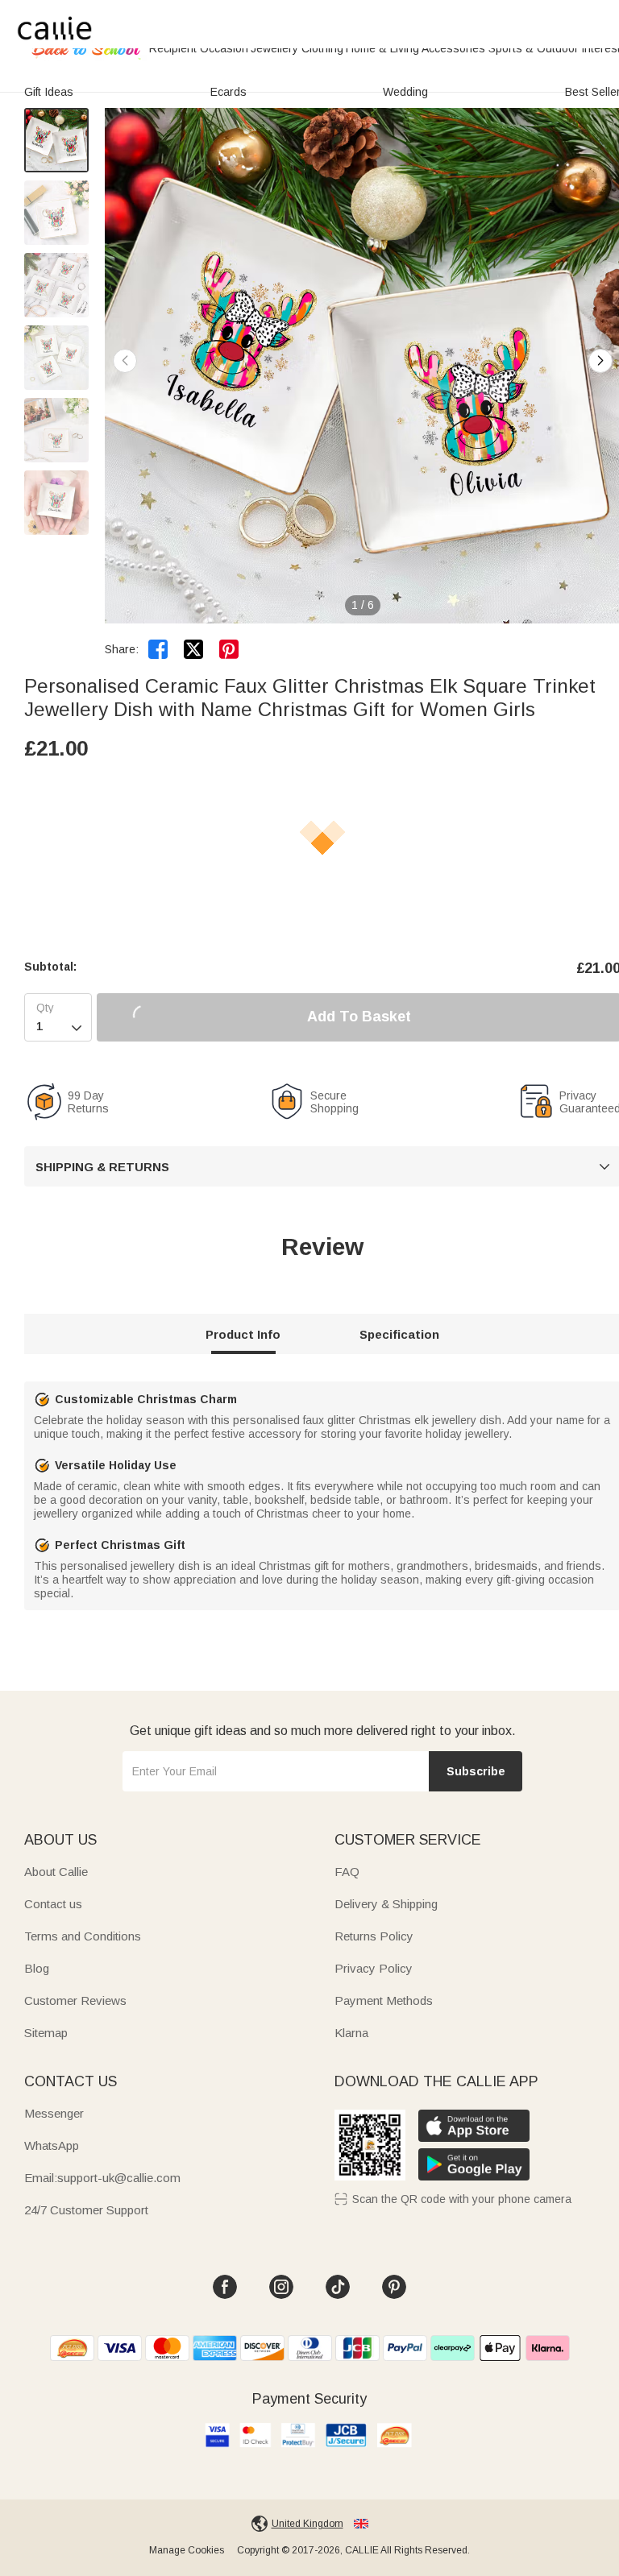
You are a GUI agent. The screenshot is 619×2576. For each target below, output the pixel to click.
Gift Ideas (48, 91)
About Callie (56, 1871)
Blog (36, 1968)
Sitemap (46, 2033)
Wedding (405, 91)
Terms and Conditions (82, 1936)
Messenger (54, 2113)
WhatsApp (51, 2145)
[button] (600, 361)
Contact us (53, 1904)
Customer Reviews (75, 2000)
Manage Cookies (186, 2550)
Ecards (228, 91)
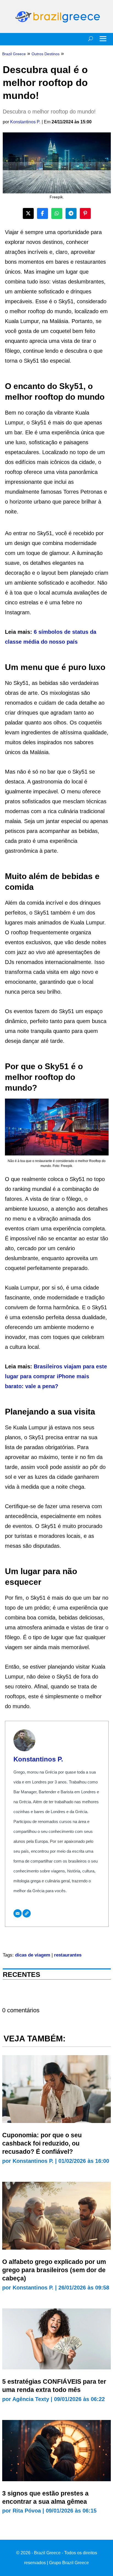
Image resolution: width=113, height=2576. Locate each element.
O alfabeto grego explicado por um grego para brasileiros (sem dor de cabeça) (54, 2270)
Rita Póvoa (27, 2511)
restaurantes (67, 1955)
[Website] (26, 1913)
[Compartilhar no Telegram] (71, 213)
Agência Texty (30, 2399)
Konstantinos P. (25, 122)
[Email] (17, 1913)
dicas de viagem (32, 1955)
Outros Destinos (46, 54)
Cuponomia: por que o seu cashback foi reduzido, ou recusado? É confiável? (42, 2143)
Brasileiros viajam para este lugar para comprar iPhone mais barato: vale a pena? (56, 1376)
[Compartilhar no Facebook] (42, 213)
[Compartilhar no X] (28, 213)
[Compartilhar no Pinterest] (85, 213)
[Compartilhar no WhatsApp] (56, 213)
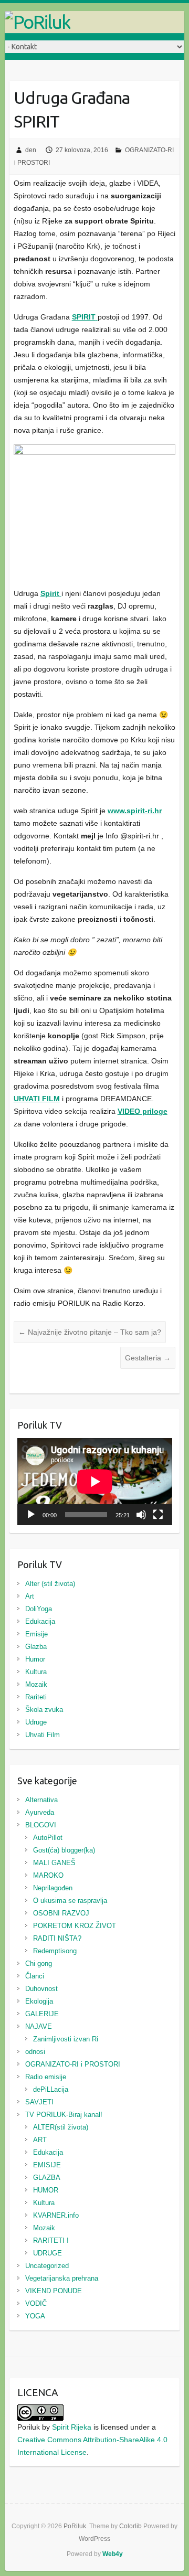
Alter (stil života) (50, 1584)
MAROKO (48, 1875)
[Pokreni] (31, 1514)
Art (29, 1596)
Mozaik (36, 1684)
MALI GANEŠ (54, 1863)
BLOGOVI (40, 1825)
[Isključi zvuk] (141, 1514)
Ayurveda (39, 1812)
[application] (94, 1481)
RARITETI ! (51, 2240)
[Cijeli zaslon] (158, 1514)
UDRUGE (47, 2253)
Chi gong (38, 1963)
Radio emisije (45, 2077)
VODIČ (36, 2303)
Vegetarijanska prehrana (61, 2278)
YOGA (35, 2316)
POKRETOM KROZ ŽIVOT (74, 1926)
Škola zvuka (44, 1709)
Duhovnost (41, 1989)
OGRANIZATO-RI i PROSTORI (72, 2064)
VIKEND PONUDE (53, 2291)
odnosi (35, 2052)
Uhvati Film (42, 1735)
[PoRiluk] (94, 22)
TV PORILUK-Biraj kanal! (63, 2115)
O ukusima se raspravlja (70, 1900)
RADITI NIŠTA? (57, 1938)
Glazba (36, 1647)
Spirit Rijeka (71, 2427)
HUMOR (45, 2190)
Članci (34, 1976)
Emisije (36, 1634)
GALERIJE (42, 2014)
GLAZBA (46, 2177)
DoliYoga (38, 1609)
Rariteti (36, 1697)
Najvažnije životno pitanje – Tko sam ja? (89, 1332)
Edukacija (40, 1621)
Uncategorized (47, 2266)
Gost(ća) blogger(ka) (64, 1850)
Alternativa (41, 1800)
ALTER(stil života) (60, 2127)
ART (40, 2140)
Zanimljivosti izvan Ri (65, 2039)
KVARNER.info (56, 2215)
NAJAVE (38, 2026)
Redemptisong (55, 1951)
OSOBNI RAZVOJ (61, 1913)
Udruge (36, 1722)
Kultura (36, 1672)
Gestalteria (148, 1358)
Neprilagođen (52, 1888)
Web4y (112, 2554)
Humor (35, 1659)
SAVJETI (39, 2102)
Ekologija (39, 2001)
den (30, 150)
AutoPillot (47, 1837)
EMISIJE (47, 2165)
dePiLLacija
========
Your instructions -> After locating the line that holds "NAJAVE (38, 2026)", print it and each line after it through the end of the data, exactly as it stands.

Task solution ->
NAJAVE (38, 2026)
Redemptisong (55, 1951)
OSOBNI RAZVOJ (61, 1913)
Udruge (36, 1722)
Kultura (36, 1672)
Gestalteria (148, 1358)
Neprilagođen (52, 1888)
Web4y (112, 2554)
Humor (35, 1659)
SAVJETI (39, 2102)
Ekologija (39, 2001)
den (30, 150)
AutoPillot (47, 1837)
EMISIJE (47, 2165)
dePiLLacija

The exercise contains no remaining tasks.